• **DATASET EXTRACT**
○ ○ ○ ○ ○
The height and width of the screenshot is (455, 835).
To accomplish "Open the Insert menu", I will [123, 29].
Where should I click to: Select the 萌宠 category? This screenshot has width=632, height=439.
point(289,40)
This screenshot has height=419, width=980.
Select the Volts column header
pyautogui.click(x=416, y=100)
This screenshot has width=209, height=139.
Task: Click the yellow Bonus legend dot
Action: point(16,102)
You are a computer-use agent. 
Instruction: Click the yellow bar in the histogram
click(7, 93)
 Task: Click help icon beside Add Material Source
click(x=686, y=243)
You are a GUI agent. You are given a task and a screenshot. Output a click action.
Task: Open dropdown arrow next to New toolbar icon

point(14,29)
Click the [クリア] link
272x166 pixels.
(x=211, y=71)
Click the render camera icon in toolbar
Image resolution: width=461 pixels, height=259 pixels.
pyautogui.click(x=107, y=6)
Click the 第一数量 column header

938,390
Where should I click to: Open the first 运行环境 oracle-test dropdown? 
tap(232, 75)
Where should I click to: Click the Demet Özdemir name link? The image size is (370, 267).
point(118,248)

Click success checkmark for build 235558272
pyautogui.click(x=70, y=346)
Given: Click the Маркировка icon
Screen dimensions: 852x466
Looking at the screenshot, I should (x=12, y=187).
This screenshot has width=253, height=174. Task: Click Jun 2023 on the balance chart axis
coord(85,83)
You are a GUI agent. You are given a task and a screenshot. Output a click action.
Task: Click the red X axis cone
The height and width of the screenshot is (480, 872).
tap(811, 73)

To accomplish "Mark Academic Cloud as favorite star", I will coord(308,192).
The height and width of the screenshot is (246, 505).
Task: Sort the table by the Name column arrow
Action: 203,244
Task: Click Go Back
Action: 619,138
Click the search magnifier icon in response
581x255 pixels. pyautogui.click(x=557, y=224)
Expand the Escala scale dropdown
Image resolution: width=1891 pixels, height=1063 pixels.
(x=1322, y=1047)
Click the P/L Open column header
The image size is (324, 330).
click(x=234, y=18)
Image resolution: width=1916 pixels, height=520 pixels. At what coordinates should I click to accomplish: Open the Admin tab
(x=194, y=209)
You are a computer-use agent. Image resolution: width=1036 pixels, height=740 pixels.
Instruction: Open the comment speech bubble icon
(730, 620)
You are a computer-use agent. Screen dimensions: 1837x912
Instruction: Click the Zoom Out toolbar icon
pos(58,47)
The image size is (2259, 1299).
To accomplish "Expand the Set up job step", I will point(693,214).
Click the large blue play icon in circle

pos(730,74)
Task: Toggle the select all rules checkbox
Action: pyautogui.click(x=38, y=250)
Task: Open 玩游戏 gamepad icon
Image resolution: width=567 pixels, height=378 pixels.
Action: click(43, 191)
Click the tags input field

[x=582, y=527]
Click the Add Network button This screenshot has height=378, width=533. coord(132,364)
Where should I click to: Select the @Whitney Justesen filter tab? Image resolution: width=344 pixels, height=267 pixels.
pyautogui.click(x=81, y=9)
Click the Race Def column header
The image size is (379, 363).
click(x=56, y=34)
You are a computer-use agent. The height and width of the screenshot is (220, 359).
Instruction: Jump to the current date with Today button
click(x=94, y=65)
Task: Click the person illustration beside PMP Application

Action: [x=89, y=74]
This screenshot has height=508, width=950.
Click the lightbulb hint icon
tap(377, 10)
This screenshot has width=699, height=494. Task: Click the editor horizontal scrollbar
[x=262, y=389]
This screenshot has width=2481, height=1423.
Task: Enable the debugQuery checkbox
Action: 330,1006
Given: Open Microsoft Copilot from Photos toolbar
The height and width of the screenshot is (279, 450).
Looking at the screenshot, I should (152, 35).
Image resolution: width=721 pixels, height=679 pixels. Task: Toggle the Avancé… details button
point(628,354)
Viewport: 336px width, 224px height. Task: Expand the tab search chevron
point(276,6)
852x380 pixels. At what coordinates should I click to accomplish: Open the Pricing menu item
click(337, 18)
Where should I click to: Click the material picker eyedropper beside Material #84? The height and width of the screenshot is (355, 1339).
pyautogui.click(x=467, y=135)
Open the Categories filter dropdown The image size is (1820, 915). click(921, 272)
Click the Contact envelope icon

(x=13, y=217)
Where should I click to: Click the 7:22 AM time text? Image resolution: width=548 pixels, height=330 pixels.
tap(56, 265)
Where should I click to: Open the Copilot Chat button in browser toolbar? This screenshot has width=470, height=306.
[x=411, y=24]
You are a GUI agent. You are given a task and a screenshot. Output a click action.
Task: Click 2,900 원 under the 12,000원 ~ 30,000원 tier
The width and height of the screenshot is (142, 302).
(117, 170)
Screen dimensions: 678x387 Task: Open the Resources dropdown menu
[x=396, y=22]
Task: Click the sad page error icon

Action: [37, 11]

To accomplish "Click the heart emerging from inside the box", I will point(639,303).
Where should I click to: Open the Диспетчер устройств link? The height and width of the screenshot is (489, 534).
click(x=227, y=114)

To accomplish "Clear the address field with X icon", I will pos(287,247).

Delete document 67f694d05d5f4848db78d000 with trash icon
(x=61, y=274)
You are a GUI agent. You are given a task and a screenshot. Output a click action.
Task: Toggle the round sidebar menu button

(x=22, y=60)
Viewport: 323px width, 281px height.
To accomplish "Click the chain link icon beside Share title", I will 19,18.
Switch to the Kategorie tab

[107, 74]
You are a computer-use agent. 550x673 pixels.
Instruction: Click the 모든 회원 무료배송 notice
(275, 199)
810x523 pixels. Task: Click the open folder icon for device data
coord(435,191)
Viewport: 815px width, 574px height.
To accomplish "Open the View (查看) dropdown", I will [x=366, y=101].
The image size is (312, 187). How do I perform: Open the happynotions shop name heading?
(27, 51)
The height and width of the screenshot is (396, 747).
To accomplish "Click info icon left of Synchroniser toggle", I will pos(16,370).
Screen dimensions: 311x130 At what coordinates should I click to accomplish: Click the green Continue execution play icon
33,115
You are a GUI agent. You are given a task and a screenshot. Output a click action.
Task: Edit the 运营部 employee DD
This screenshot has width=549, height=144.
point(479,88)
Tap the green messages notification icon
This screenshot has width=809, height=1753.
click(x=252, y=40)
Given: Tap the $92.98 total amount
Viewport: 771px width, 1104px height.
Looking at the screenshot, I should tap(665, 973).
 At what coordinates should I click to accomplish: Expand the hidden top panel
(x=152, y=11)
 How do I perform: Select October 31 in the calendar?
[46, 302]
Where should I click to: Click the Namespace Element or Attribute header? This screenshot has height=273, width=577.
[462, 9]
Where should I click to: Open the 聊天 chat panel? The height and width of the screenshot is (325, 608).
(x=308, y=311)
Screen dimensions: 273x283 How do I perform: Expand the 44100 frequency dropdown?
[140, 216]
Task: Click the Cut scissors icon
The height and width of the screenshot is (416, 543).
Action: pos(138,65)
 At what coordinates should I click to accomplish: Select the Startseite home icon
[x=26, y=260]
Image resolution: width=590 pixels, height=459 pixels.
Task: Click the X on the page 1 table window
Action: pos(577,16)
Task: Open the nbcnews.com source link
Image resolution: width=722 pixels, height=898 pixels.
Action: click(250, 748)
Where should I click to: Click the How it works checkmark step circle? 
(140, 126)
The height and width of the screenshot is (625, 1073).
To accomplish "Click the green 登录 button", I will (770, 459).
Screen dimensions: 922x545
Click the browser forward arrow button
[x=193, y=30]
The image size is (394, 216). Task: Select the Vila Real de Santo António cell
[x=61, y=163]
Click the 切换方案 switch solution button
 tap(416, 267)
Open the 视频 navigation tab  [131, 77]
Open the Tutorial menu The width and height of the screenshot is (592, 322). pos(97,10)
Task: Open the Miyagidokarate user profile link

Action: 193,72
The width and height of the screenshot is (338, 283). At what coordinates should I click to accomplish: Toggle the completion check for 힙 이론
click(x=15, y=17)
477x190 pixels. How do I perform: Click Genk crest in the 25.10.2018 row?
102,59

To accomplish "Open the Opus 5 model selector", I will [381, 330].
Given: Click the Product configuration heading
○ ○ ○ ○ ○
Write out the lines from the line with "Click the 第一数量 column header" to the line with "tap(811, 73)" as a numbered list, including both of those lines and leaving out any blank lines.

1. Click the 第一数量 column header
2. 938,390
3. Where should I click to: Open the first 运行环境 oracle-test dropdown? 
4. tap(232, 75)
5. Where should I click to: Click the Demet Özdemir name link? The image size is (370, 267).
6. point(118,248)
7. Click success checkmark for build 235558272
8. pyautogui.click(x=70, y=346)
9. Given: Click the Маркировка icon
10. Screen dimensions: 852x466
11. Looking at the screenshot, I should (x=12, y=187).
12. This screenshot has width=253, height=174. Task: Click Jun 2023 on the balance chart axis
13. coord(85,83)
14. You are a GUI agent. You are given a task and a screenshot. Output a click action.
15. Task: Click the red X axis cone
16. The height and width of the screenshot is (480, 872).
17. tap(811, 73)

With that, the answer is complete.